I posted this online for Mother’s Day; I lost mine some years ago, and I wrote this last year, about my mam.
First Lady First Fish
John Graves was a stoneman for the National Coal Board. Not the most enjoyable job, it involved watching a conveyor carry pieces of coal past you in a jagged stream, while you identify and remove all the pieces of stone. It was cold, hard, and filthy dirty work, but John always said it was a ‘doddle’ compared to the day he visited Anzio with the British 1st Infantry Division in the Winter of 1944.
His friends called him Jack Greaves, in the pitmatic language they all spoke. He was married to Olive and lived ‘doon the raas’ in a terraced street of tiny cottages leading directly to the Doctor Pit in Bedlington.
Of Jack’s four children, the apple of his eye was Rose. He took her shooting and fishing from the age of seven; he called her ‘Wor Blonde’ and she idolised him.
Rose Graves grew up an adventurous and confident child and told me the first time she remembers meeting my dad, he asked her and her friends if he could join in their game of cricket. She responded by bouncing a half brick off his head.
Years later, when my dad returned to Bedlington from overseas, tanned from Egypt and wearing his impressive uniform with sergeant’s stripes, he persuaded Rose to marry him and join him on his world tour of army bases.
In army medical facilities in West Germany, Rose Hutton delivered my sister first, Roseanne, and then in the winter of 1959, I entered the world in Rinteln, Lower Saxony.
Mam told me that in Germany, resentment still burned against the British Army on the Rhine, and she said she would have to be vigilant to prevent Germans from spitting in the pram if they thought she wasn’t looking.

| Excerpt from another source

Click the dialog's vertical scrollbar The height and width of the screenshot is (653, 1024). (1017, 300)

She saw Germany; she toured down the Rhine, and visited the Netherlands, and then she lived for a while in Seramban in Malaysia. She always referred to it as Malaya, as it was in her day, from the days of the empire.

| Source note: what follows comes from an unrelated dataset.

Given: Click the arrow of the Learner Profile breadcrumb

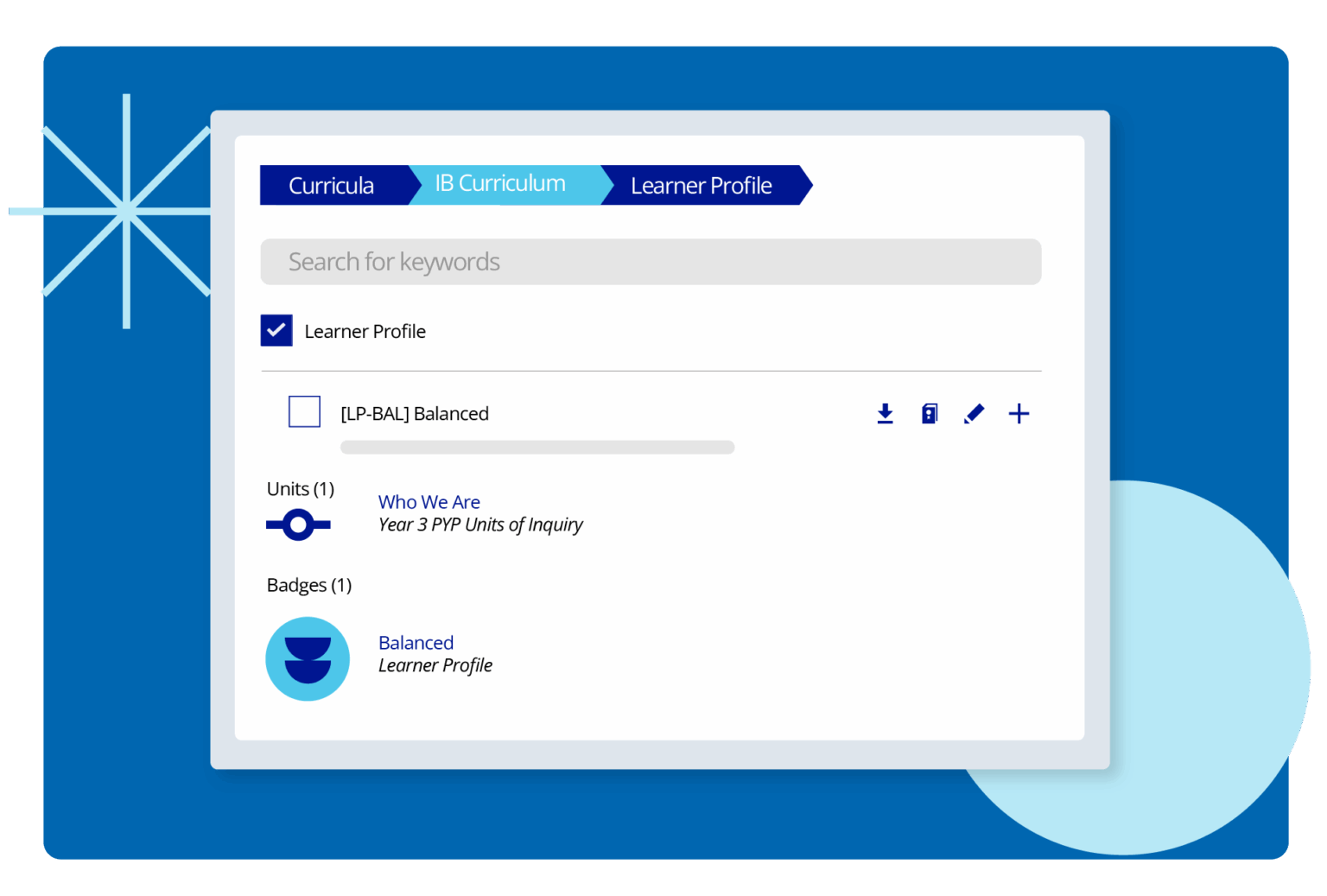Looking at the screenshot, I should [x=799, y=185].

In Seramban, we lived in a massive villa, with a cook, a servant and a gardener. Outside the fence was dense jungle teaming with things that bite up to and including tigers. There were crocodiles in the river, fire ants in the garden and snakes would visit through the wire-link fence.
Eventually my dad left the army and joined the Civil Service in Bedlington. Mam brought us up while he worked, and when we were older, she worked in Welwyn Electric making resisters.
When they moved to Bedlington, Mam and Dad both began fishing again on the River Coquet, where they both had learned the art of salmon fishing in their youth. They both had bags of tackle, good quality rods and waders, and bought a season ticket every year to fish for the whole season.
Every year, like all the other local salmon fishers, my parents would compete to catch the ‘Springer’ or first salmon.
Traditionally, the first salmon caught on a river was believed by the celts to give the gift of second sight or seeing into the future.
Perhaps for this reason, the owner of the River Coquet, the Duke of Northumberland is entitled to the first fish, and the lucky angler is invited to Alnwick Castle to hand over the fish in person, and receive a small cup for life, a huge cup for one year, with your name engraved on it, and free fishing in the River Coquet for three years.
Jack Graves had tried his whole life to catch the first fish, and when he knew he was dying, he made a last request to Rose, his daughter. As she said:
“He always wanted to win this trophy, and when he became ill, he said he wanted me to get it. It was always my ambition to win it while he was alive. Unfortunately, I didn’t.”
On the morning of Friday, the 2nd February 1979, my parents left the house at the crack of dawn to drive to Warkworth. They parked near the River Coquet and got set up to fish.
There are many likely spots to fish for salmon on the Coquet; in the Warkworth area these include such names as Betts Hole, the Clarty Hole, the Grandstand, the White Post, the Streamfoot, and the Hermitage.
For some reason they chose to fish at Coquet Lodge, well above the tidal stretch of the river, and this was the key to Mam’s success that day.
She cast out with a 2 ½” yellow-belly spinner and a spinning rod. The water was so cold that morning, she had to wade out to warm up every half hour. After two hours of this, she got a bite. A 12 ½lb salmon took the lure and the fight was on!
Mam said the fight was not so hard as some fish she has landed. She caught her first salmon at 15 and the largest she ever landed was 21lb, in Scotland on the River Lochy.
“I got a bite and just brought the salmon in. It was quite an easy catch.” Mam told the local reporters afterwards:
“This has been my ambition for years. I can hardly believe I have done it. I am so thrilled.”
“I presented the salmon to the Duke at Alnwick Castle and the hour I spent there was like a dream come true. He said he was delighted that a woman had at last caught the first salmon.”
To this day, the first salmon on the River Coquet has only ever been caught by one woman – my mam – Rose Hutton.